Modibo Sangaré : Merci de m’avoir posé cette question. Ces préoccupations, pour lesquelles nous nous battons, sont avant tout celles des Maliens. Je ne crois donc pas que les Maliens ne les partagent pas. Seulement aujourd’hui, les populations sont déconnectées de la classe politique. Elles sont déçues et ne croient plus en rien. Il y a également le fait que l’espace politique a été envahi par l’argent. Finalement, même pour défendre leurs propres causes, les populations s’attendent à ce qu’elles reçoivent d’abord de l’argent. On assiste donc à une situation qui a perverti le comportement des Maliens vis-à-vis de la chose publique. Il y a aussi autres facteurs qui expliquent que la mobilisation n’a pas été à hauteur de souhait. Mais pour moi, ce qui importe c’est l’acte posé et qui va continuer.
Quels objectifs visez-vous à travers cette série de marches de protestation que vous envisagez dans les jours voire les mois à venir ? Il semble que vous souhaitiez un ” Printemps malien ” ?
MS : Vous savez autant que moi que les Maliens, dans leur écrasante majorité, souffrent énormément aujourd’hui. La cherté de la vie d’abord : les prix augmentent sans cesse et personne ne lève le petit doigt. Les hommes politiques ne font que maugréer dans les salons ; les populations, elles-mêmes, ne font que compter sur la fatalité. Tout simplement parce qu’elles pensent qu’aucune lutte n’aboutira. L’objectif que nous visons, c’est donc d’amener les pouvoirs publics à changer de politique. Car, les autorités se préoccupent très peu de la condition de vie des Maliens. Elles essayent chaque fois d’expliquer la cherté de la vie par des facteurs exogènes : la flambée du prix du pétrole, l’augmentation du prix du sucre sur le marché international… Oubliant de dire que les ressources que nous avons dans notre pays, si elles sont bien gérées, peuvent permettre aux Maliens, avec l’augmentation de leur pouvoir d’achat, de supporter le coût de la vie.
Ce qu’on constate aujourd’hui, c’est que des voleurs et des narcotrafiquants sont en train de piller notre pays. Des agents de l’Etat et des opérateurs économiques sont en train de se donner la main pour piller les ressources de l’Etat.

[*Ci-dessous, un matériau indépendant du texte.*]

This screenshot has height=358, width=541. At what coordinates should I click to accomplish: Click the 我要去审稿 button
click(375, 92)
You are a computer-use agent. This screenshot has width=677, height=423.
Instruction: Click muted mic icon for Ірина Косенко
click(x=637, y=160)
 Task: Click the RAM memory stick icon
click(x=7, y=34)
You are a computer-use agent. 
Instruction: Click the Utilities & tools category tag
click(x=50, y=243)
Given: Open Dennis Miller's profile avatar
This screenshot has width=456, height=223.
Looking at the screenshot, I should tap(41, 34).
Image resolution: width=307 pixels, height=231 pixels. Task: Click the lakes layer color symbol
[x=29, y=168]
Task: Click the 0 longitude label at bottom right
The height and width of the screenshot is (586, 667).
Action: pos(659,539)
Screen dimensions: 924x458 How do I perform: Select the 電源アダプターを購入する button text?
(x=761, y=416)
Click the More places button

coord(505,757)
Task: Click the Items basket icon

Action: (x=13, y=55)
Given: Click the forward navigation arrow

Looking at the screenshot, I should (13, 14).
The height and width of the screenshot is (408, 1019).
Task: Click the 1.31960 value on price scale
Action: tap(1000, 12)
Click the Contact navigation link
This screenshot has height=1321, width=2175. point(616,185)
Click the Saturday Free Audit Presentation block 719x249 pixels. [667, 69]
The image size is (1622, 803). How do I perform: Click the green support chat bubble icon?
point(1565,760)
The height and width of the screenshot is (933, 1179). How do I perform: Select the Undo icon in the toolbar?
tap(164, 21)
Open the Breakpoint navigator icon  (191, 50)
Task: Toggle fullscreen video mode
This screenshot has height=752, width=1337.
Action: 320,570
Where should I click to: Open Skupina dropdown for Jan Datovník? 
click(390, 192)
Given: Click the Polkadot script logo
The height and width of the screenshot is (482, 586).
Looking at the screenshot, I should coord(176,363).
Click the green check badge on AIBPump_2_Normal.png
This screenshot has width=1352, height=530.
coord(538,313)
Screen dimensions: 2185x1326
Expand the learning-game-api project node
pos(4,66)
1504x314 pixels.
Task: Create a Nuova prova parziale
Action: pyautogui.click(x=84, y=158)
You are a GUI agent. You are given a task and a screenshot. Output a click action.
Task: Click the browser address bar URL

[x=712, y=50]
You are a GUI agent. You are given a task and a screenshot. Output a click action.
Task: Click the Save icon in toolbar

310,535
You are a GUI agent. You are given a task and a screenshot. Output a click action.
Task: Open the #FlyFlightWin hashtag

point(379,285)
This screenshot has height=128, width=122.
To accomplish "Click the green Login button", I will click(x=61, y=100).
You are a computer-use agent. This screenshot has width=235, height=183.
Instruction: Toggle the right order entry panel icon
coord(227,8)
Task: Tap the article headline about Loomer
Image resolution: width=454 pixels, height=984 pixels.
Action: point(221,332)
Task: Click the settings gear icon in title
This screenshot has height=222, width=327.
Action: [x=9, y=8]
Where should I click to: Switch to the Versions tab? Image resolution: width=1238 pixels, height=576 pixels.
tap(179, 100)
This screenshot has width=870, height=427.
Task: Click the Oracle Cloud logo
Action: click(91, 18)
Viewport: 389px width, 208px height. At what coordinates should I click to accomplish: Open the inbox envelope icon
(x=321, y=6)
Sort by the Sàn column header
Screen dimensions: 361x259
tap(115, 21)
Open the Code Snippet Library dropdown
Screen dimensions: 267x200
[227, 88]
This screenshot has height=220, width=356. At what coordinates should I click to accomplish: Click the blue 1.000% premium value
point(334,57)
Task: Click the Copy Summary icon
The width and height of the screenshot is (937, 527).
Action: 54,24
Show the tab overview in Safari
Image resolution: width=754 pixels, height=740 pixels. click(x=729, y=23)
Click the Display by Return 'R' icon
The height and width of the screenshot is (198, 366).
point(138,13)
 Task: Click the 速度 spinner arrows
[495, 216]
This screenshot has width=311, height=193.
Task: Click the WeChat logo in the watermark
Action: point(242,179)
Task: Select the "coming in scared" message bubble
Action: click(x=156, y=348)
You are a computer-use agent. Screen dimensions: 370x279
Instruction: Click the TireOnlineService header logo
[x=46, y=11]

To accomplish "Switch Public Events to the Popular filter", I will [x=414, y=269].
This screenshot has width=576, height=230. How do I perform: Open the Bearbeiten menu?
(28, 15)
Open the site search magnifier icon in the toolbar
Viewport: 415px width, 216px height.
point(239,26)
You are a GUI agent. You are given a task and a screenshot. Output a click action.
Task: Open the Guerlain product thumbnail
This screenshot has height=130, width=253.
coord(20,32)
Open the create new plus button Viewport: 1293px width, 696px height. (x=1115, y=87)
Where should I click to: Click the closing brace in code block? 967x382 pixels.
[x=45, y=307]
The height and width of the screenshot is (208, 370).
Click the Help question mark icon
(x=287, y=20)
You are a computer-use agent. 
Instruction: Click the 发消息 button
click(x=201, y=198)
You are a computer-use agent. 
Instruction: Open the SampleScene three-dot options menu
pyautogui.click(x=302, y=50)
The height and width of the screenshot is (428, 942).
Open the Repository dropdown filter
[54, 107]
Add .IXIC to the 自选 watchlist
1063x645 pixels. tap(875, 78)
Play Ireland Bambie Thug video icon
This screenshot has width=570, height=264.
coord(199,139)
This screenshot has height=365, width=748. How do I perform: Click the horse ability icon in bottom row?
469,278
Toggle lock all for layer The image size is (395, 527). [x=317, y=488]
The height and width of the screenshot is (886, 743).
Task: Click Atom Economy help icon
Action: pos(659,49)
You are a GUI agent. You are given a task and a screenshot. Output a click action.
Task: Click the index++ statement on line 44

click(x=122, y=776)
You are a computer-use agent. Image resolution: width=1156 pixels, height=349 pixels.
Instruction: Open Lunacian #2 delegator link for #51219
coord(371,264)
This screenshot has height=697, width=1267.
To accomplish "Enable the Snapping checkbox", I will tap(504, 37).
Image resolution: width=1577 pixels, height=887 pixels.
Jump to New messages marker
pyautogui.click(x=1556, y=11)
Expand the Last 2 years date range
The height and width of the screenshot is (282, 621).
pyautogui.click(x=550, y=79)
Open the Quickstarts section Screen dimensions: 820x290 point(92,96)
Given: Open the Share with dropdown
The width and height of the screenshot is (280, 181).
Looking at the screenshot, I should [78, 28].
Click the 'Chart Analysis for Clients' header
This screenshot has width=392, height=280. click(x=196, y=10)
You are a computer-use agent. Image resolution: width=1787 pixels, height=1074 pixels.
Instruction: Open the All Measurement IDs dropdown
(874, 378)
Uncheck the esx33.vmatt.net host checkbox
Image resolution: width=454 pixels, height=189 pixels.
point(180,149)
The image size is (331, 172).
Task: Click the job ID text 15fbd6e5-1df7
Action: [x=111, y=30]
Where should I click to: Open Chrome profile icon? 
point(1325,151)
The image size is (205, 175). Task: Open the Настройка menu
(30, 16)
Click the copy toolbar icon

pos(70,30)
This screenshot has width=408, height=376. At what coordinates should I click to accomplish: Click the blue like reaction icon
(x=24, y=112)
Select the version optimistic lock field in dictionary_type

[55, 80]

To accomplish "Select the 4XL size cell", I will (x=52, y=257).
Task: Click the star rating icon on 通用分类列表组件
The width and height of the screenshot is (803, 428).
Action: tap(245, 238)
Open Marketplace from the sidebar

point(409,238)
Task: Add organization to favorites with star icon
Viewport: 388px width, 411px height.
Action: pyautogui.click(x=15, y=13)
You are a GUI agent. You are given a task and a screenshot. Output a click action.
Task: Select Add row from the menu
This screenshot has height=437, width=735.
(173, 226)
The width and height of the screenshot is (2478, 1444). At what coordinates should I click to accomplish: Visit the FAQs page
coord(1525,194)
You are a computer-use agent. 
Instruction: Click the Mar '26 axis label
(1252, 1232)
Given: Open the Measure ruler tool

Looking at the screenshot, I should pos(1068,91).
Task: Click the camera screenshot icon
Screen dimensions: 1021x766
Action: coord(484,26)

Les exonérations ne profitant qu’à une minorité. Et l’impunité est là pour couvrir cette minorité. Puisque c’est une bourgeoisie compradore, elle est de mèche avec les pouvoirs publics et les mentors du pouvoir à l’extérieur. Ce sont les facteurs endogènes qui font que nous ressentons durement les effets pervers des facteurs exogènes. Des milliards FCFA sont détournés par des cadres de l’Etat. Et ils affichent leurs richesses avec arrogance.
L’Etat se délite à telle enseigne qu’on dirait qu’il n’y a pas d’Etat aujourd’hui au Mali.
Que reprochez-vous réellement au projet de réforme constitutionnelle d’ATT que vous avez vilipendé lors de la marche de protestation ?
Ce projet constitue un véritable recul démocratique par rapport notamment à la lutte que nous avons menée en 1991. Nous pensons que le pouvoir doit être dans les mains du peuple et non entre les mains d’un seul homme. Même si ce dernier est un démocrate, il y a un grand risque qu’il devienne un dictateur avec autant de pouvoir. Car, très rapidement le pouvoir monte à la tête. Le projet de nouvelle Constitution est démocraticide. Il permet, par exemple, à l’Exécutif de recruter des députés qui pourront également être nommé ministres. Cela crée une sorte de clientélisme entre l’Exécutif et le Législatif. Surtout qu’un député nommé ministre pourra, après son service au Gouvernement, retourner reprendre sa place à l’Assemblée nationale. Le poste étant resté vacant pendant son séjour au gouvernement. Il va alors bénéficier de l’immunité parlementaire alors même qu’il est possible qu’il ait détourné des deniers publics. Il peut voler et aller se réfugier à l’Assemblée nationale. Comme on le voit, il n’a rien à perdre.